===== DATA FOR REVIEW =====

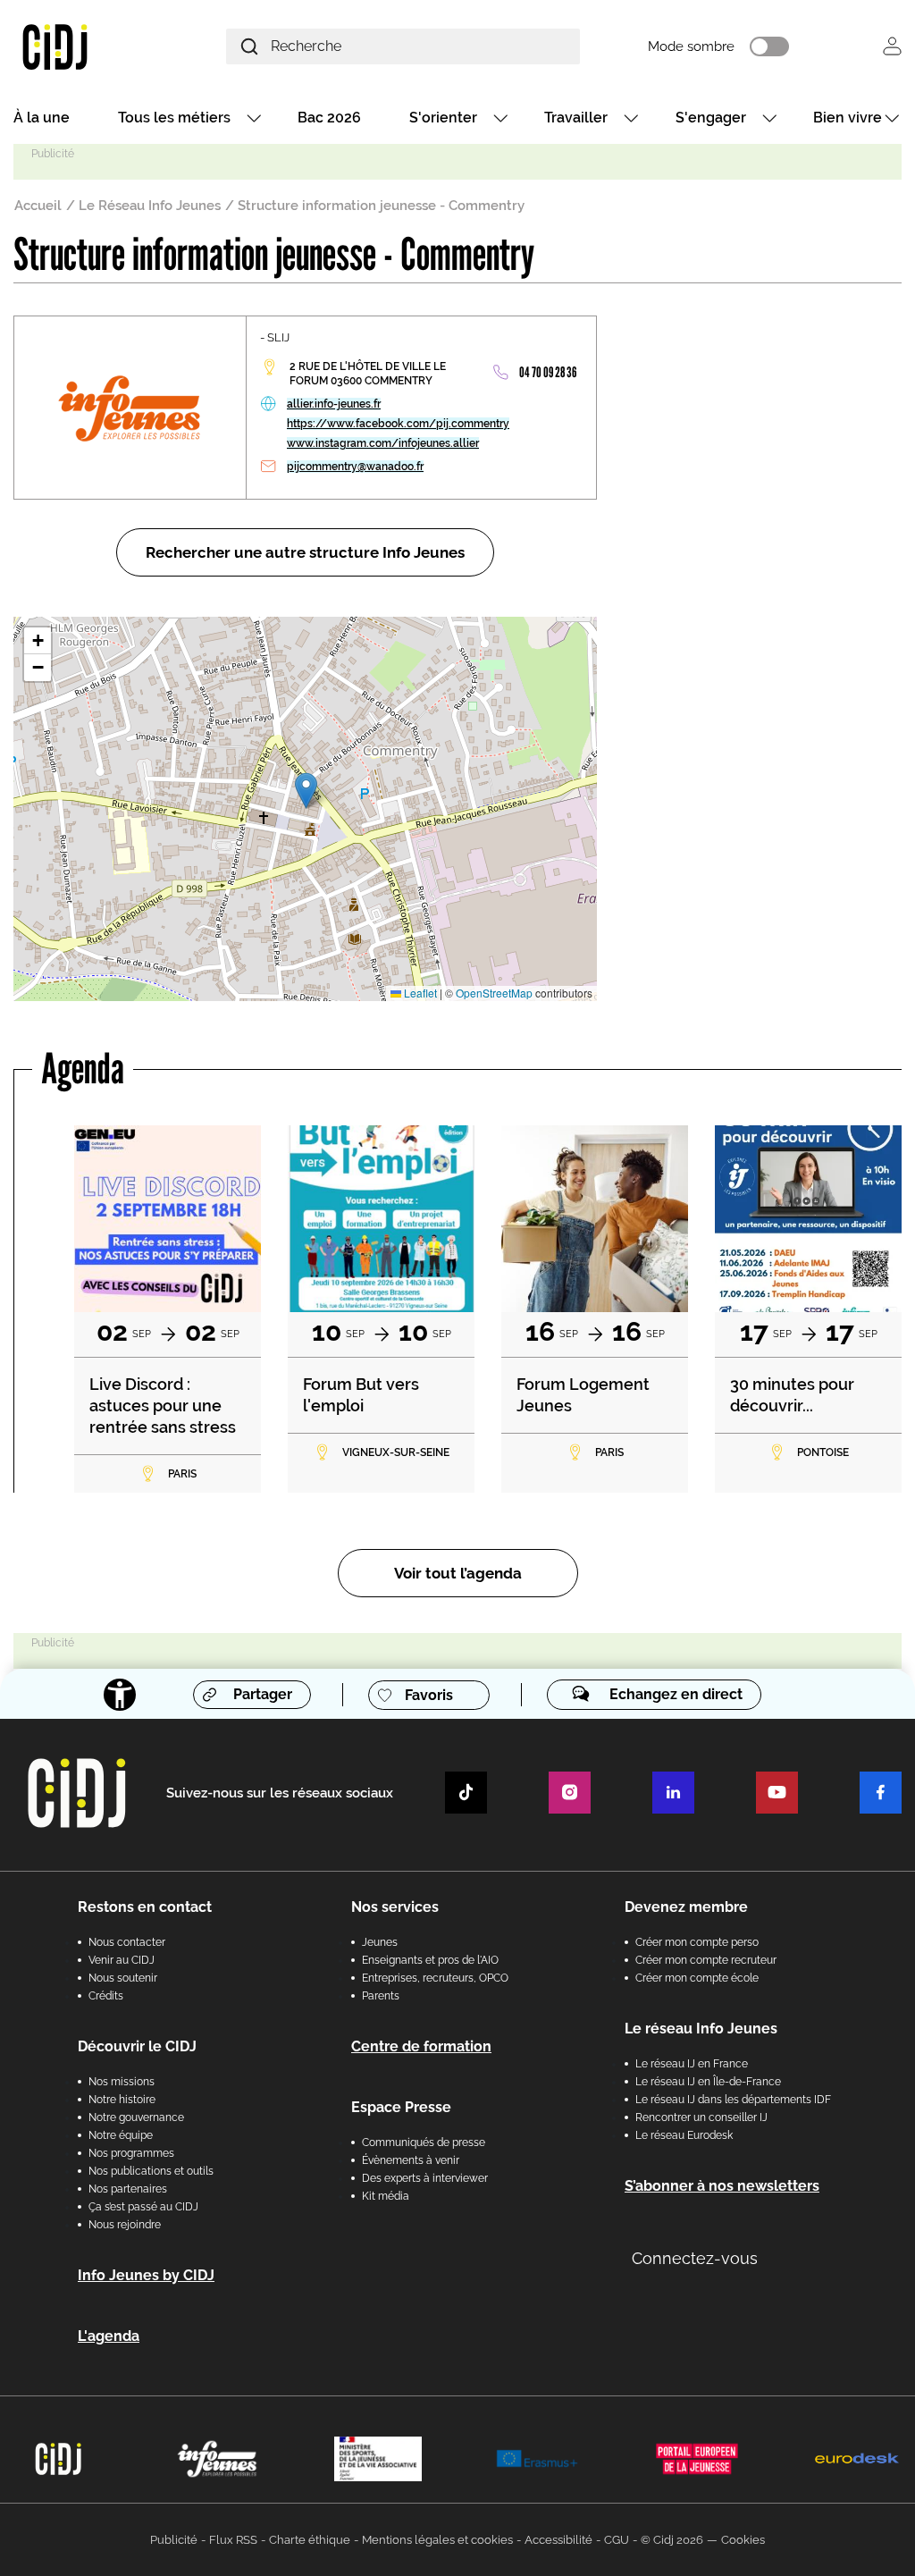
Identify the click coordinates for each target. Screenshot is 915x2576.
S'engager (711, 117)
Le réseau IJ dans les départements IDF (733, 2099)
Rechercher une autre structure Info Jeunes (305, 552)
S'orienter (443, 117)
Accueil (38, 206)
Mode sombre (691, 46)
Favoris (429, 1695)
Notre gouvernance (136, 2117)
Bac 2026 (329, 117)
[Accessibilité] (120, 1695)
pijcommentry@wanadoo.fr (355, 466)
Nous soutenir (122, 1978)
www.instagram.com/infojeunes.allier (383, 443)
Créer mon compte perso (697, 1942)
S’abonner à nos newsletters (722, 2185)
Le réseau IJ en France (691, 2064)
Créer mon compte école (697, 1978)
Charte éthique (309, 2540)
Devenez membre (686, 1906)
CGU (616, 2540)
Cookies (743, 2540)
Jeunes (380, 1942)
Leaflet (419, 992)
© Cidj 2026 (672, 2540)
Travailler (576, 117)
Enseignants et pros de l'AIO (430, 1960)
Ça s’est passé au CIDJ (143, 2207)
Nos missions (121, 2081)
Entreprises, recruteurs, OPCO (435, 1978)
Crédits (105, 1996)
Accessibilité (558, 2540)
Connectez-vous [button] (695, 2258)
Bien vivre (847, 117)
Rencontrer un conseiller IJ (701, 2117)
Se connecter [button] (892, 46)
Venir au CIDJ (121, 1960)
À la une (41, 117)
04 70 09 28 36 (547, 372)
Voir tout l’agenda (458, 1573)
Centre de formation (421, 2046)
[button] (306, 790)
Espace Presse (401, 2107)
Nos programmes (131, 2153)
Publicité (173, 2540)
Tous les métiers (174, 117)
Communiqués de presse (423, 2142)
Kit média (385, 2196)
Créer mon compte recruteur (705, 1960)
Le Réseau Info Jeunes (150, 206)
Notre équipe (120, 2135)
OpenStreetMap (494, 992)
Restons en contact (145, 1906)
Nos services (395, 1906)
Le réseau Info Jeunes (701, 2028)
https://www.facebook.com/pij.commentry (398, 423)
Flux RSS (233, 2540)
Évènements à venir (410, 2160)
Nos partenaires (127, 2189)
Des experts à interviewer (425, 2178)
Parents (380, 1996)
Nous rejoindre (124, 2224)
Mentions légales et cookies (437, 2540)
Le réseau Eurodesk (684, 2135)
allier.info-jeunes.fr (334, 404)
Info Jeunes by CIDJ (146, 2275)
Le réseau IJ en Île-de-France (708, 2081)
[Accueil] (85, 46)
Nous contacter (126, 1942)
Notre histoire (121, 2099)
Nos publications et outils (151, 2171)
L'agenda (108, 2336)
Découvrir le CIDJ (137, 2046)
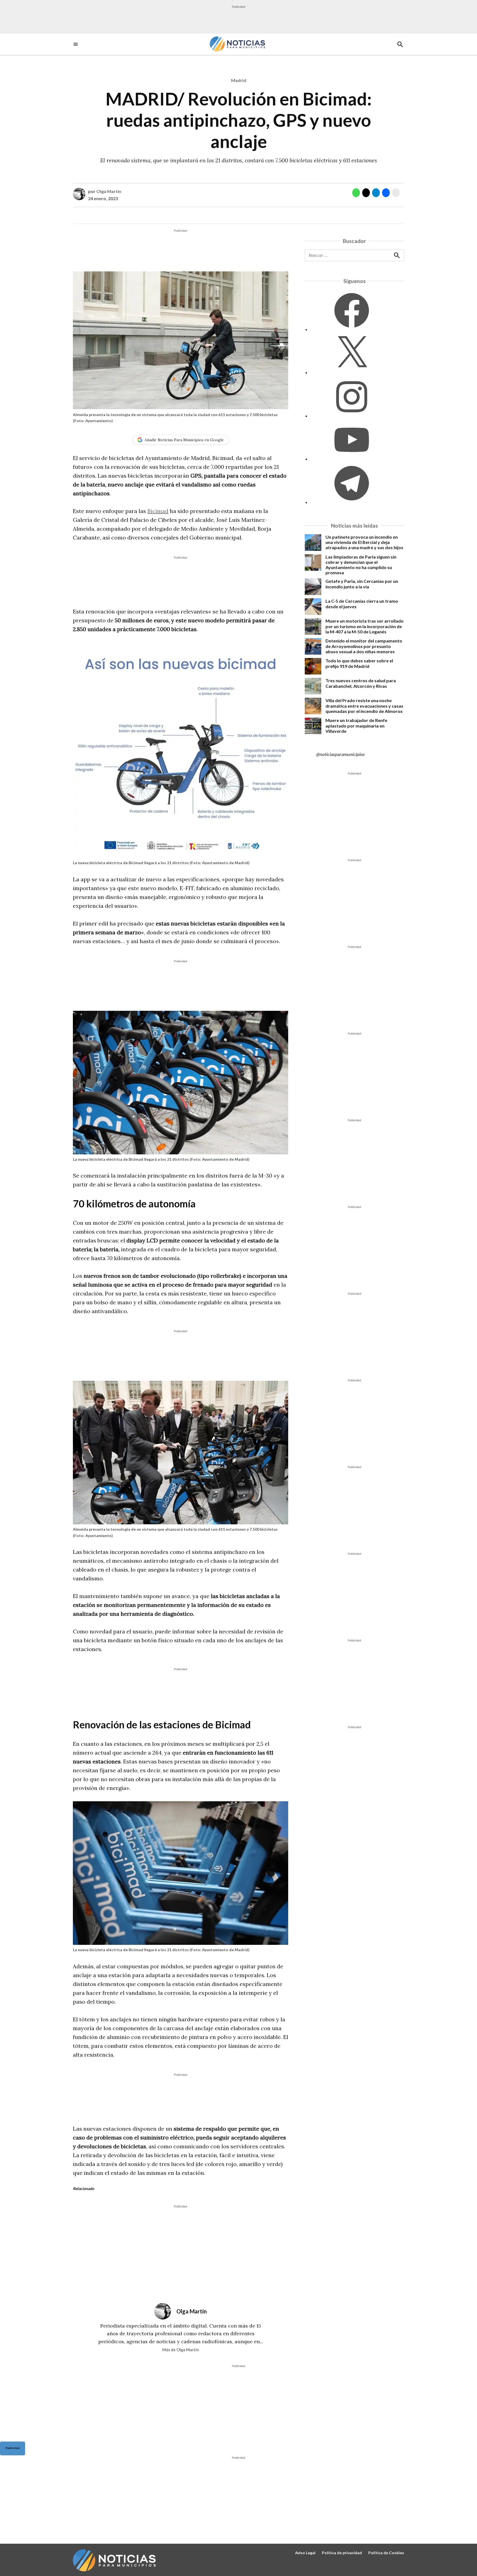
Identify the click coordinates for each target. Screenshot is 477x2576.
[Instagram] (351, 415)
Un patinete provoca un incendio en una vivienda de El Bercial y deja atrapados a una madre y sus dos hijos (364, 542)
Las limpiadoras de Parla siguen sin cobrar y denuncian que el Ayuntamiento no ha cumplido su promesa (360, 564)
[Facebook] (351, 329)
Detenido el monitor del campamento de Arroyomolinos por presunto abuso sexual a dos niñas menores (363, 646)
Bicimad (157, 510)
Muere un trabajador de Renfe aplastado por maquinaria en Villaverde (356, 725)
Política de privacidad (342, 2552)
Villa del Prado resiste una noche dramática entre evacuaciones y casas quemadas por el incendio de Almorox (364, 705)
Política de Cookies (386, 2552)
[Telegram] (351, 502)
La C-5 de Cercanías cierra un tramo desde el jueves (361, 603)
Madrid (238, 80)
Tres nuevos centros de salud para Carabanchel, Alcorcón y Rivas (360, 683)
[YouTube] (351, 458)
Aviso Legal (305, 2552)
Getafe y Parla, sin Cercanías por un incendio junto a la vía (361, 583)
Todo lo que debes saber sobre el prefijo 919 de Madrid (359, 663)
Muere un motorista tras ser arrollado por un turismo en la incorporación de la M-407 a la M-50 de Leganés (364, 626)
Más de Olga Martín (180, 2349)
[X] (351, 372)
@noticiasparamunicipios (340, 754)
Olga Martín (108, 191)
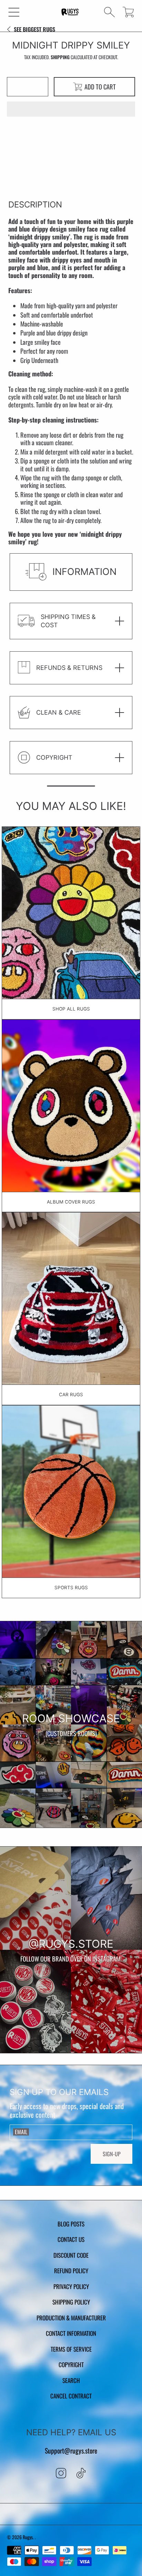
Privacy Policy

=====

PROBLEM TO WORK ON: Beginning with the line that holds "Nos publications et outils (151, 2171)", return each line through the end of the records above exactly. Do not include pictures.

REPLY:
Nos publications et outils (151, 2171)
L'agenda (108, 2336)
Découvrir le CIDJ (137, 2046)
Identify the click coordinates for each target. Screenshot is 477x2576.
[Instagram] (351, 415)
Un patinete provoca un incendio en una vivienda de El Bercial y deja atrapados a una madre y sus dos hijos (364, 542)
Las limpiadoras de Parla siguen sin cobrar y denuncian que el Ayuntamiento no ha cumplido su promesa (360, 564)
[Facebook] (351, 329)
Detenido el monitor del campamento de Arroyomolinos por presunto abuso sexual a dos niñas menores (363, 646)
Bicimad (157, 510)
Muere un trabajador de Renfe aplastado por maquinaria en Villaverde (356, 725)
Política de privacidad (342, 2552)
Villa del Prado resiste una noche dramática entre evacuaciones y casas quemadas por el incendio de Almorox (364, 705)
Política de Cookies (386, 2552)
[Telegram] (351, 502)
La C-5 de Cercanías cierra un tramo desde el jueves (361, 603)
Madrid (238, 80)
Tres nuevos centros de salud para Carabanchel, Alcorcón y Rivas (360, 683)
[YouTube] (351, 458)
Aviso Legal (305, 2552)
Getafe y Parla, sin Cercanías por un incendio junto a la vía (361, 583)
Todo lo que debes saber sobre el prefijo 919 de Madrid (359, 663)
Muere un motorista tras ser arrollado por un turismo en la incorporación de la M-407 a la M-50 de Leganés (364, 626)
Más de Olga Martín (180, 2349)
[X] (351, 372)
@noticiasparamunicipios (340, 754)
Olga Martín (108, 191)
Privacy Policy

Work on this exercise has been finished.